What to do
Take the line that contains "Click the dashboard icon beside 首页 in sidebar" and each one after it through the last line below, and retype them exactly. Leave out the pictures.
* * * * * * * * *
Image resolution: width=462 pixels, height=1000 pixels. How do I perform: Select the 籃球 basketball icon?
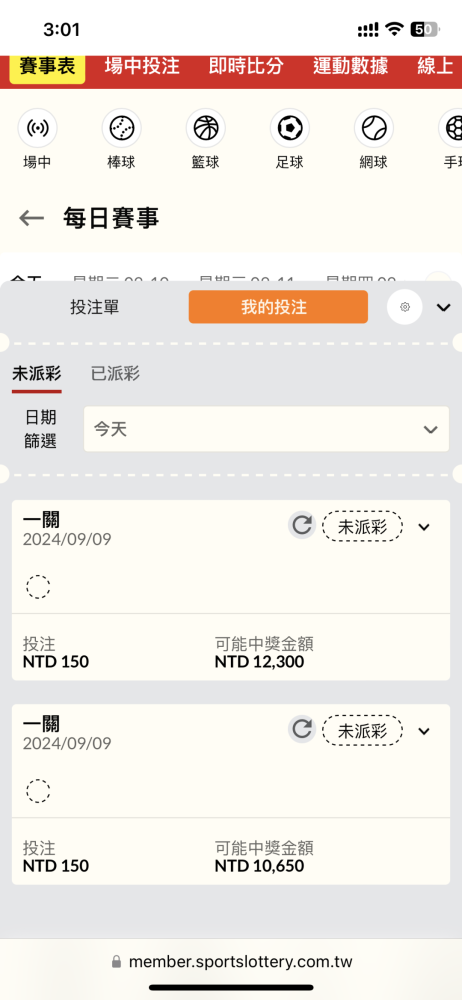pyautogui.click(x=205, y=128)

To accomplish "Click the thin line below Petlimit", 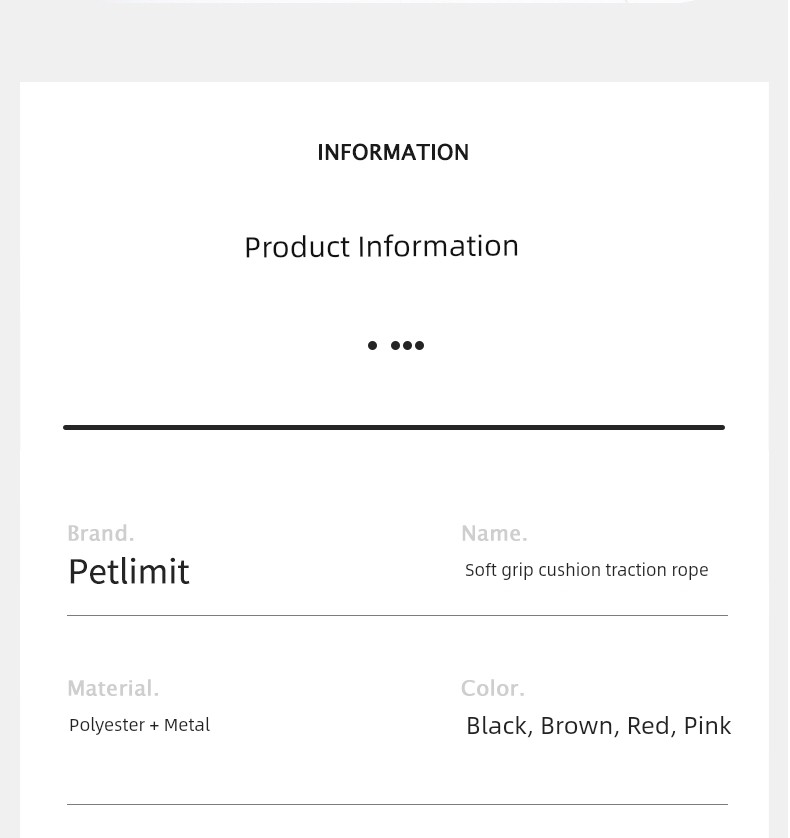I will click(x=397, y=616).
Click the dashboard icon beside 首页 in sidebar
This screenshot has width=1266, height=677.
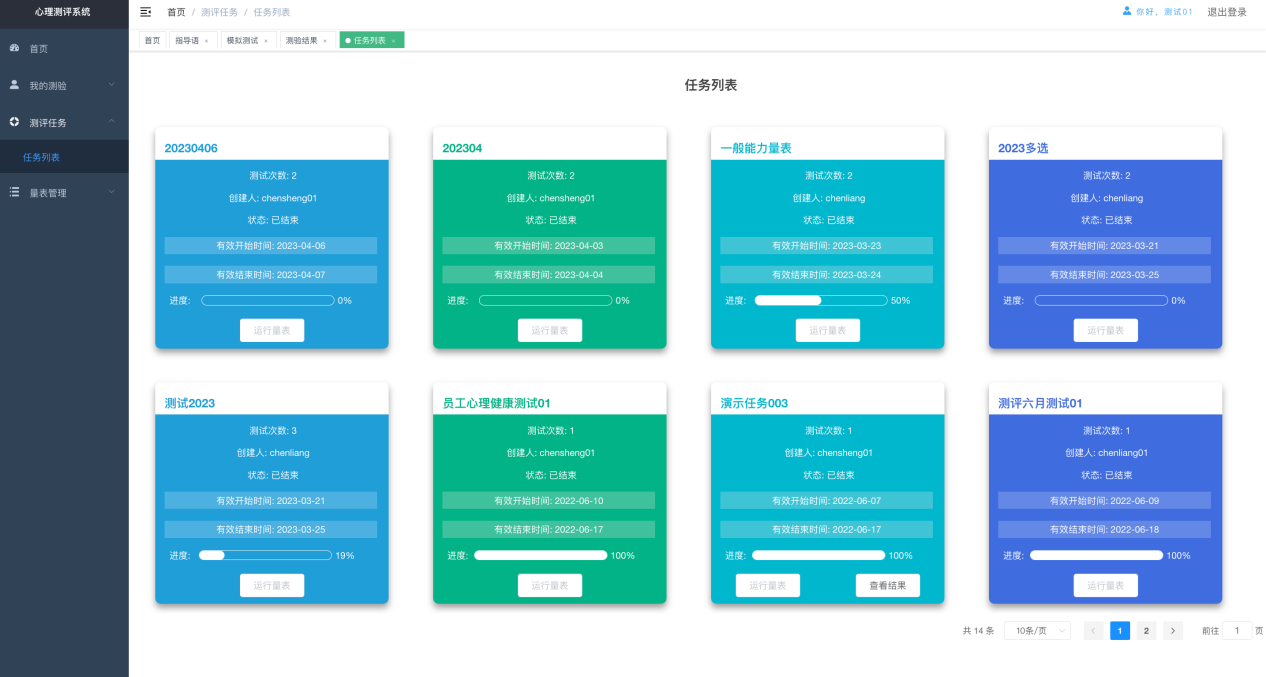tap(14, 48)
* * * * * * * * *
Written response
Click the dashboard icon beside 首页 in sidebar
This screenshot has width=1266, height=677.
tap(14, 48)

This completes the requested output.